一度決めたら、揺るがんと!

 一行が道を進んで行くと、イエスに対して、「あなたがおいでになる所なら、どこへでも従ってまいります」と言う人がいた。イエスは言われた。「狐には穴があり、空の鳥には巣がある。だが、人の子には枕する所もない。」そして別の人に、「わたしに従いなさい」と言われたが、その人は、「主よ、まず父を葬りに行かせてください」と言った。イエスは言われた。「死んでいる者たちに自分たちの死者を葬らせなさい。あなたは行って、神の国を言い広めなさい。」また、別の人も言った。「主よ、あなたに従います。しかし、まず家族にいとまごいに行かせてください。」イエスはその人に、「鋤に手をかけてから後ろを顧みる者は、神の国にふさわしくない」と言われた。

ルカ9.57-62

【福音の小窓】

以前に東北のとある教会で働いていた時の事、ある日一通の手紙が届いた。差出人の名前は女性で、かわいらしい字で書かれていた。だがその名前に心当たりはなかった。不可解に思いながらも封を切り、中を取り出し見たところ、便箋にはたった一行「結婚することになりました。約束どおり挙式の司式をお願いします。」と書いてあった。意味を即座に理解することの出来なかった私は、書いてあった連絡先に電話をして聞いてみた。「手紙の意味が分からないのですが、どう言うことでしょうか?」と。電話の向こうで女性が言うには「自分が結婚する時は、司式をしてね」と言い、私は「いいよ!」と承諾したと言うのだ。・・・ただ10年前に。
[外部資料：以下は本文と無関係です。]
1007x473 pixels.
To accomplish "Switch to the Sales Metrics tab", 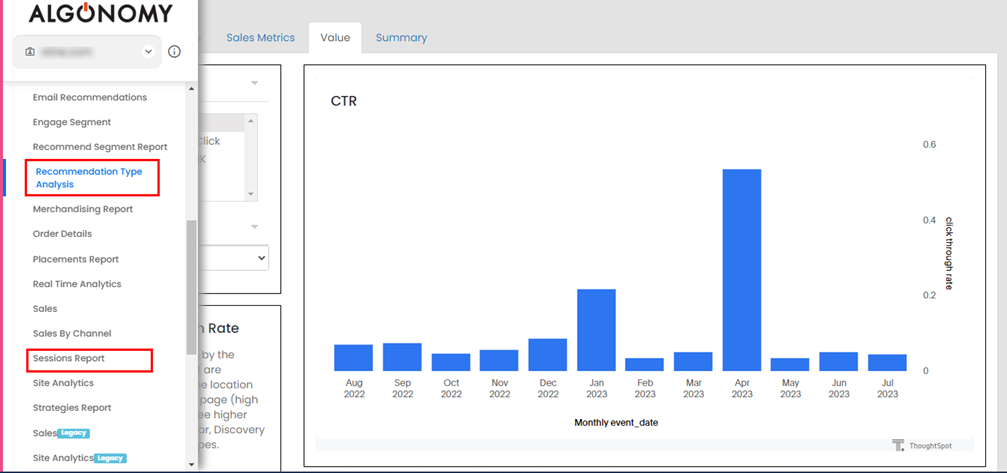I will click(x=260, y=38).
10年前の冬に、「北国の雪下ろしボランティア・ツァー」として九州地方の教会から青年たちがやって来たことがあった。一週間ほど教会に滞在し、毎晩共に夕食を囲み、皆と親しくなったのだが、その中の一人が、当時高校生だった咲ちゃんという子で、そんな約束をしたらしいのだ。しかし10年前の雑談の中の約束を私はすっかりと忘れていた。だが、その約束を咲ちゃんはしっかりと覚えており、結婚が決まり、挙式の司式依頼の手紙をくれたのだ。

電話で話すうちに10年前の会話を思い出してはきたが、でも東北と九州は決して近い距離ではない。何も一度しか会ったことのない田舎の神父に頼まずとも地元には懇意にしている神父が何人かいるはずだ。また約束した手前、義理で連絡をくれた可能性もある。そこで、「呼んでくれるのは嬉しいけど、地元の神父様にお願いしてみたら」とやんわりと言ってみた。でも受話器の向こうで咲ちゃんは「前から司式は神父様と決めてたから、神父様でなきゃ絶対ダメなの」と言う。それでも行く、行かないの押し問答が、しばらく続いたあと、咲ちゃんは受話器の向こうで必死に叫んだ。「博多の女は一度決めたら、揺るがんと!」。・・・結婚式の日、もちろん私は博多へと飛んだ。

咲ちゃんの一途さは渋谷駅の前にいる「ハチ公」に似ている。ハチ公は日本人なら誰もが知っている犬で、誰もが大好きな犬だ。なぜ好きなのか、それはハチ公が偉いからだ。でもなぜ偉いのか。それはハチ公が何か優れた芸が出来たからではない。警察犬のように泥棒を捕まえたからでもなく、盲導犬のように人を誘導したからでもない。ハチ公が偉いのは、雨の日も風の日も、毎日主人を待ち続けたから偉いのだ。どんな誘いにも惑わされず、ぶれることなく、ただ一途に主人だけを見続けたから偉いのだ。ハチ公に似ている咲ちゃんは、きっと生涯ぶれることなく、一途に旦那さんを見続けるだろう。

 心がぶれてしまい、見るべきものを見なくなった時、私たちの混乱は始まる。

最初イエスに「わたしに従いなさい」と言われた人は「まず、父を葬りに行かせてください」と心がぶれた。別の人は「主よ、あなたに従います。しかし、まず家族にいとまごいをさせてください」と女々しい心情を漂わせた。どちらもハチ公や咲ちゃんのような一途さも、潔さもない。イエスに従うのに「鋤に手をかけてから、後ろを振り返る者は、神の国にふさわしくない」のだ。

私たちはイエスのすべてを知っている訳ではない。聖書をすべて理解してもいない。でもイエスの「私に従いなさい」との声に応える覚悟だけは必要だ。世間の人から笑われたとしても、少々愚かしく思われたとしても・・・。ひたすら一途だったハチ公のように。

時々、電話機の向こうで必死に叫んだ咲ちゃんの声が、私の心に響いてくる。「博多の女は一度決めたら、揺るがんと!」・・・。はたして私にも言えるだろうか、咲ちゃんと同じように、ぶれることなく「イエスの弟子は、一度従うと決めたら、揺るがんと!」と。